The coup brought with it a UN occupation force led by Brazil that ushered in a period of extreme repression, cholera, massacres, rapes, and rigged elections, and in 2011 brought to power Michel Martelly and his fascist PHTK party, which controlled executive power through a series of rigged elections and terror.  PHTK collaborated and coordinated activities with the Haitian police, the army, and the paramilitary death squads that have created what Haitians call a hell on earth in Haiti. During the beginning of 2024 alone, more than 1500 Haitians have been killed as a result of paramilitary violence. Journalists, clergy, peasant-farmers, students, workers, market women vendors, and others raising their voices in protest have been met with beatings, incarceration, rape, assassinations and mass killings. 

Now, once again, the US and the UN are pushing for a new foreign invasion, this time fronted by troops from Kenya, Benin and the Caribbean. Contractors are already being flown into Haiti to construct a base for the foreign troops. The Biden Administration is providing $300 million for the invasion, including weapons and equipment in the form of 80 humvees, sniper rifles, riot control gear and more. The notoriously repressive Kenyan police are expected to arrive in Haiti any day now.

Without a trace of irony, the same foreign powers responsible for the disastrous state of affairs in Haiti are asking Haitians to believe that more foreign intervention masked by a UN Security Council resolution will resolve the crisis.

◆ Data block ◆
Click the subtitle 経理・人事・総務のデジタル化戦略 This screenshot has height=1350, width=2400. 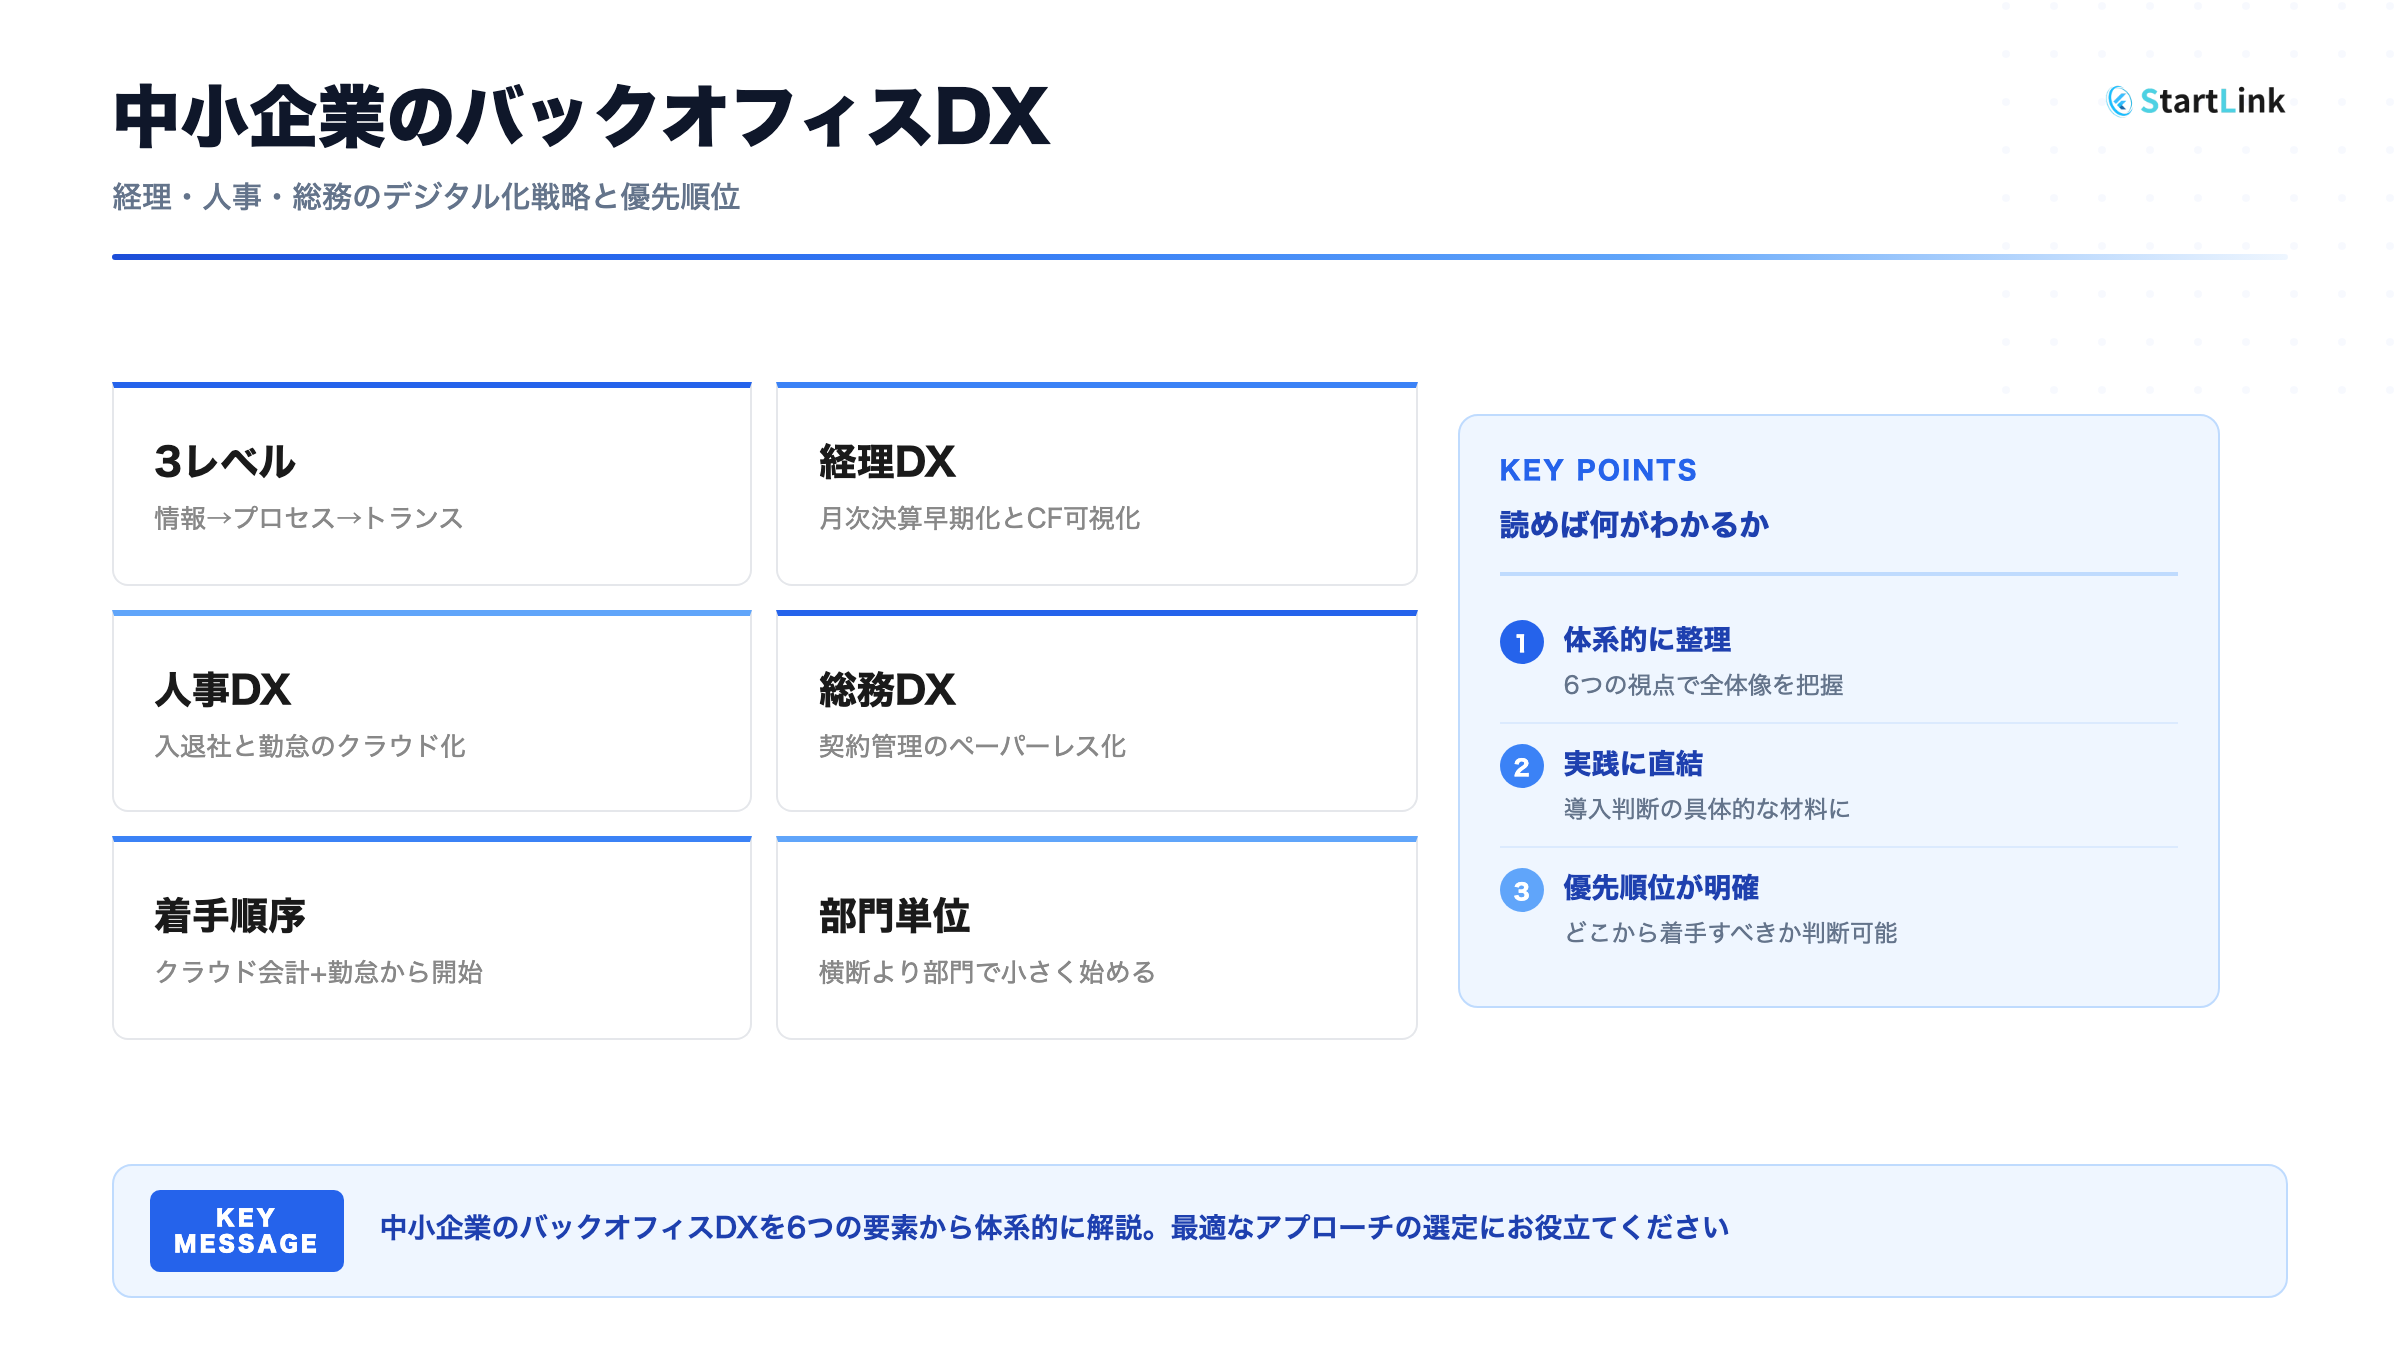coord(426,197)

◆ Written task 1 ◆
Answer from the Haiti passage:
(a) Which country led the UN occupation force that came with the coup?
(b) How many Haitians does the passage say were killed by paramilitary violence during the beginning of 2024?
(c) How much money is the Biden Administration providing for the new invasion?
◆ Written task 2 ◆
Name every group of people that the Haiti passage lists among those raising their voices in protest.
◆ Written task 3 ◆
Extend the Haiti passage by picking up after its final sentence.
The material shown with this passage was taken from a separate source.

◆ Exercise result 1 ◆
(a) Brazil
(b) More than 1500
(c) $300 million

◆ Exercise result 2 ◆
Journalists, clergy, peasant-farmers, students, workers, and market women vendors

◆ Exercise result 3 ◆
Haitian grassroots organizations have long demanded a people’s transitional government composed of honest and democratic individuals and organizations, but the US has corrupted the process and seen to it that this transitional council is composed almost entirely of people loyal to US interests. While the Fanmi Lavalas Party of President Aristide is participating in this council, as one of the few democratic forces represented there, it is relying on grassroots people power to create fundamental and lasting change.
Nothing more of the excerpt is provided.